## [TEKS BACAAN]
************

Pada 2015 Pemerintah baru menjanjikan keadilan dan akuntabilitas bagi etnis dan agama minoritas. Namun, tak lama setelah pemilu, kekerasan massa anti-Muslim berkobar dan terus berlanjut.
Laporan tersebut merinci bagaimana selama insiden di kota pesisir selatan Ginthota pada 2017 dan serangan terhadap Muslim di Digana dan Ampara pada 2018, para pelaku lolos dari pertanggungjawaban. Polisi serta angkatan bersenjata tidak berbuat banyak untuk mencegah kekerasan.
Demikian pula, lonjakan kekerasan terhadap Muslim terlihat setelah pemboman Paskah pada 2019. “Setelah serangan ini, pada 13 Mei 2019, Muslim di beberapa kota di Provinsi Barat Laut Sri Lanka diserang selama Ramadhan, bulan paling suci dalam kalender Islam. Masjid-masjid di seluruh negeri juga diserang dan serentetan 'ucapan kebencian' dan kata-kata kasar anti-Muslim terlihat di media sosial", tulis laporan tersebut.
Tak hanya itu, laporan itu juga menyoroti pemerintah saat ini, yang dipimpin oleh Presiden Gotabaya Rajapaksa, terus menargetkan dan mengkambinghitamkan penduduk Muslim untuk mengalihkan perhatian dari masalah politik dan ekonomi sejak menjabat.
Kebijakan kremasi wajib terkait mayat korban Covid-19 tetap dilaksanakan, meski kremasi secara tegas dilarang dalam Islam. Aturan ini dilakukan dengan kurangnya bukti ilmiah yang mendukung klaim mengubur korban akan meningkatkan penyebaran penyakit.
"Kami mendesak pihak berwenang memikirkan kembali proposal yang saat ini sedang dipertimbangkan, dan bagi masyarakat internasional untuk memantau dan mengambil langkah-langkah memastikan kebebasan dan perlindungan komunitas minoritas di Sri Lanka,” kata Kyle Ward.
Laporan tersebut mendokumentasikan beberapa kasus di mana undang-undang ini telah disalahgunakan untuk menargetkan individu. Salah satunya Hizbullah Hizbullah, seorang pengacara dan aktivis yang telah ditahan selama lebih dari 15 bulan. Ahnaf Jazeem selaku seorang penyair dan guru, ditangkap pada 16 Mei 2020 menyusul klaim yang tidak berdasar tentang puisi berbahasa Tamilnya.

************

## [DATA YANG DIBERIKAN]
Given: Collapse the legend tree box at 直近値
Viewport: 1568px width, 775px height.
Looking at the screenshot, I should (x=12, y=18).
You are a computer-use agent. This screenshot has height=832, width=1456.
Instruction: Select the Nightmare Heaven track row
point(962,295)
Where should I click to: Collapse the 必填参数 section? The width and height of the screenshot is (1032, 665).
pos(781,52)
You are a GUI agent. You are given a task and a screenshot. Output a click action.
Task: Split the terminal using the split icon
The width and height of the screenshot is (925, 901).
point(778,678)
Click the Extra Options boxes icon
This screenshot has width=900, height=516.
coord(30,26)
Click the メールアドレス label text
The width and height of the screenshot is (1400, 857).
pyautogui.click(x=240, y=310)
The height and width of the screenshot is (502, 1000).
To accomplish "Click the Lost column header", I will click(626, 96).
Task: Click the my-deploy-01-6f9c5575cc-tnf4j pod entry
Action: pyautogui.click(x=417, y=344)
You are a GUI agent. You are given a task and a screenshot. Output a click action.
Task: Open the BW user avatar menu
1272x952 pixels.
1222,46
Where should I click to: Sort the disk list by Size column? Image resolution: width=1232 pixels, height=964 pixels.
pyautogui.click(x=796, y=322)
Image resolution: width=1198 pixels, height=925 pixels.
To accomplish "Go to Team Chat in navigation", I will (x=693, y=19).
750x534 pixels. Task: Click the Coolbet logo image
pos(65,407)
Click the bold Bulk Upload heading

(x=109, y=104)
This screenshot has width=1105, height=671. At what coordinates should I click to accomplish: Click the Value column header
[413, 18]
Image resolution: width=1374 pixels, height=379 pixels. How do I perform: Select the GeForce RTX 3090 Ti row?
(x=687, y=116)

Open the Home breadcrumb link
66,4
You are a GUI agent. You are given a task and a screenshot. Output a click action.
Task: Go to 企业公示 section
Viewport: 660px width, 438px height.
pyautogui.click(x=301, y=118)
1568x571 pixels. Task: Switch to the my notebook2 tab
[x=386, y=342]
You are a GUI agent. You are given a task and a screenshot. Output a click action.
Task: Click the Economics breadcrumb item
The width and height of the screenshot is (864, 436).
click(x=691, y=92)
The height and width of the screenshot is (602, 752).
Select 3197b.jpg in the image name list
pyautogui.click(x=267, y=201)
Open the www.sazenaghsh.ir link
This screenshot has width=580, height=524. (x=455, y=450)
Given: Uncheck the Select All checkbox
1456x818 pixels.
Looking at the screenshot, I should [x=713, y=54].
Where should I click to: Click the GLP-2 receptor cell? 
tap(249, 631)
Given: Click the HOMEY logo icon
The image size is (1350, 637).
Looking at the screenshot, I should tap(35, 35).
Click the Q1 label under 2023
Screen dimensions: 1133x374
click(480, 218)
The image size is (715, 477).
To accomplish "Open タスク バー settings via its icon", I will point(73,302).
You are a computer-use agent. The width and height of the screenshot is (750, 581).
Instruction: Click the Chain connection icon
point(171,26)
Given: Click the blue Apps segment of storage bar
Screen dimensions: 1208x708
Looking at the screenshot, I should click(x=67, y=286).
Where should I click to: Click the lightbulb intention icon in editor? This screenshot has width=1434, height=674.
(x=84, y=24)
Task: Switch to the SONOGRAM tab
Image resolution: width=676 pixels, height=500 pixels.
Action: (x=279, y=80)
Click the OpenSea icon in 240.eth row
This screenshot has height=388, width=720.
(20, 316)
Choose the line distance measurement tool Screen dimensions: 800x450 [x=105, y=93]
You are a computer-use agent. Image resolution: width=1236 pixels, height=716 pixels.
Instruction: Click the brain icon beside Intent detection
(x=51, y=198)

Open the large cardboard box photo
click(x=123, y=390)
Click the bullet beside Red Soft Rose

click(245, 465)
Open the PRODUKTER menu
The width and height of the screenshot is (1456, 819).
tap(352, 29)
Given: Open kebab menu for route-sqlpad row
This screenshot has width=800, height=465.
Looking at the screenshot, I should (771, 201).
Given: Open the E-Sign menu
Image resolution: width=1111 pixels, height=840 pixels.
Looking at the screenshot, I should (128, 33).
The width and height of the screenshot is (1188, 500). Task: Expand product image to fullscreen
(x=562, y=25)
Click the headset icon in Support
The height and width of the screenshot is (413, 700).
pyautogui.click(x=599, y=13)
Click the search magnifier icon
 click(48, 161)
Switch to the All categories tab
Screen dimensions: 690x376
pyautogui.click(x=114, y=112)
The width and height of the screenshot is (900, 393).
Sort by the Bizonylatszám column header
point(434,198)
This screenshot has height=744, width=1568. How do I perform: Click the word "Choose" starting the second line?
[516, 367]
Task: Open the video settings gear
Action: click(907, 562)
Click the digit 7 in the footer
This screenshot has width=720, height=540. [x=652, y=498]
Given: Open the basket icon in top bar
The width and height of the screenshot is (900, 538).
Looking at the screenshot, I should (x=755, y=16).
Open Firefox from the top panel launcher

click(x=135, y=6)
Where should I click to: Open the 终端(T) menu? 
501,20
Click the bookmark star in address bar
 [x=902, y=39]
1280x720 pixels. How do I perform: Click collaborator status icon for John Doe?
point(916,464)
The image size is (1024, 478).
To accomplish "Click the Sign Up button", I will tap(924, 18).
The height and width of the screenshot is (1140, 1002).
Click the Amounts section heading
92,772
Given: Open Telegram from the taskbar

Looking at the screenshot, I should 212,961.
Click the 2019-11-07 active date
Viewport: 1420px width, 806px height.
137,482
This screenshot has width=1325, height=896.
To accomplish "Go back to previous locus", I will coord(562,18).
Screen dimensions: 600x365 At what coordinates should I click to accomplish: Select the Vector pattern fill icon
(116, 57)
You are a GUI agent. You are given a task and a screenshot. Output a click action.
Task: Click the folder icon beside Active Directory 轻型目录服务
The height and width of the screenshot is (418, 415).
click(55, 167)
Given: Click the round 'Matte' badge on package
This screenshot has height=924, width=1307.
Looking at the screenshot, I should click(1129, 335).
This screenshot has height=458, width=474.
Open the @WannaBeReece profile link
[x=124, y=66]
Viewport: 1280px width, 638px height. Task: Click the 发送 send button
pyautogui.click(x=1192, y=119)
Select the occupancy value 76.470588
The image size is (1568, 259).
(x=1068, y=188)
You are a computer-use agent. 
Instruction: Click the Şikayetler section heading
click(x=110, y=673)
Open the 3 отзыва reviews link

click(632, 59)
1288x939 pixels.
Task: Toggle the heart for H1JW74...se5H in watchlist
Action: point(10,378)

************

## [BAGIAN LATIHAN]
**A.** Jawab pertanyaan berikut berdasarkan bacaan tentang umat Muslim di Sri Lanka:
(i) Di kota pesisir selatan mana insiden pada 2017 terjadi?
(ii) Pada tanggal berapa umat Muslim di beberapa kota di Provinsi Barat Laut Sri Lanka diserang?
(iii) Kapan Ahnaf Jazeem ditangkap?
**B.** Salin dengan persis bagian bacaan tentang umat Muslim di Sri Lanka mulai dari "Pada 2015 Pemerintah" sampai dengan "untuk mencegah kekerasan.".

## [JAWABAN TUGAS]
**A.**
(i) Ginthota.
(ii) 13 Mei 2019.
(iii) 16 Mei 2020.

**B.**
Pada 2015 Pemerintah baru menjanjikan keadilan dan akuntabilitas bagi etnis dan agama minoritas. Namun, tak lama setelah pemilu, kekerasan massa anti-Muslim berkobar dan terus berlanjut.
Laporan tersebut merinci bagaimana selama insiden di kota pesisir selatan Ginthota pada 2017 dan serangan terhadap Muslim di Digana dan Ampara pada 2018, para pelaku lolos dari pertanggungjawaban. Polisi serta angkatan bersenjata tidak berbuat banyak untuk mencegah kekerasan.